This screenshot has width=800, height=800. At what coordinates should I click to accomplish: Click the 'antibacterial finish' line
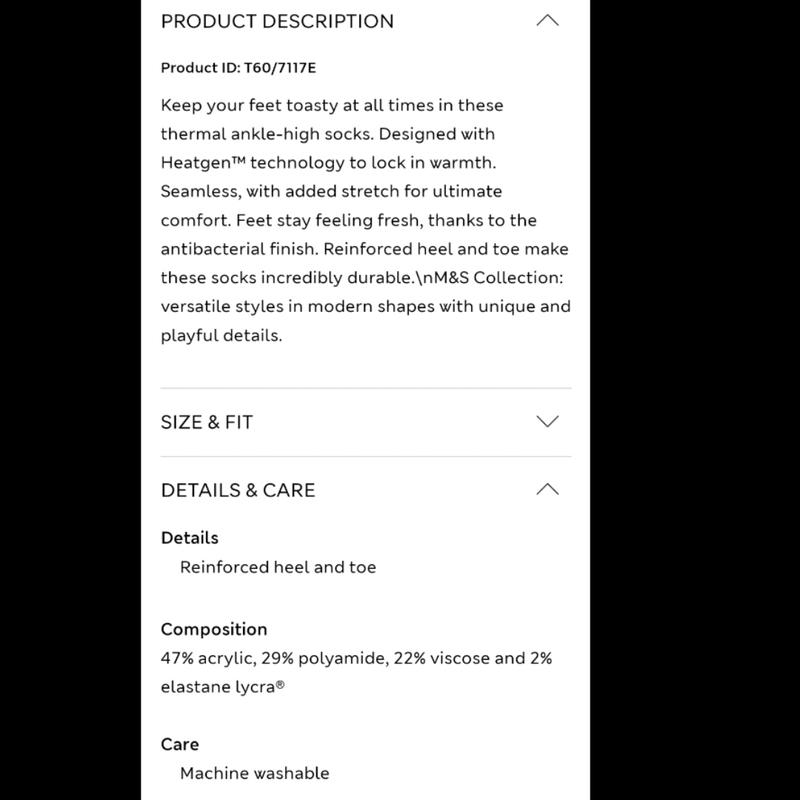coord(364,248)
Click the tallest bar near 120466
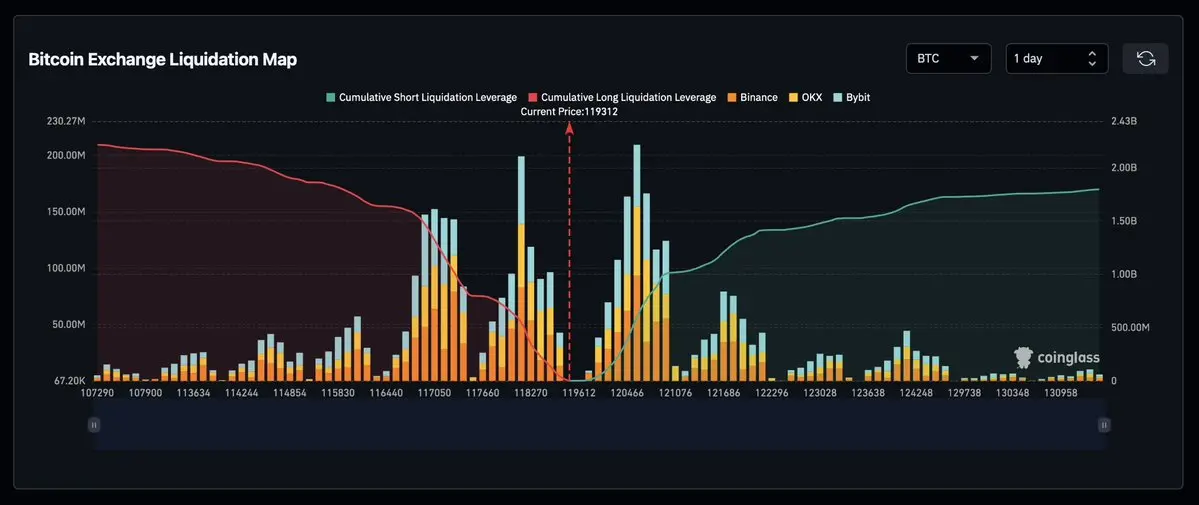Viewport: 1199px width, 505px height. pos(636,262)
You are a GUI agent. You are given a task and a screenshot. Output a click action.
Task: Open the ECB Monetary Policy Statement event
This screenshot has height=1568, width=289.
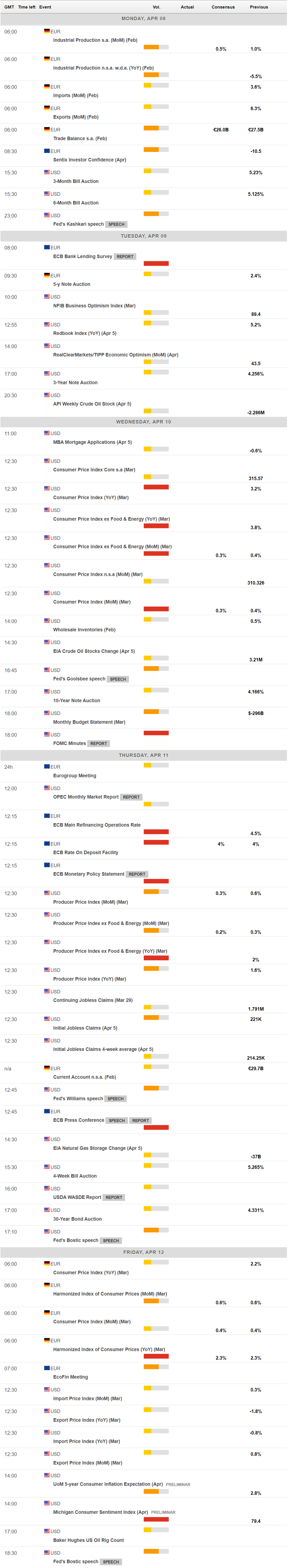88,873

++++

> Exercise objective: Could you give all of the data again exactly as written, omitting any pictures?

> Completed task:
This screenshot has width=800, height=800. At what coordinates should I click to accomplish: Click the 'antibacterial finish' line
coord(364,248)
Click the tallest bar near 120466
Viewport: 1199px width, 505px height. pos(636,262)
You are a GUI agent. You are given a task and a screenshot. Output a click action.
Task: Open the ECB Monetary Policy Statement event
This screenshot has height=1568, width=289.
88,873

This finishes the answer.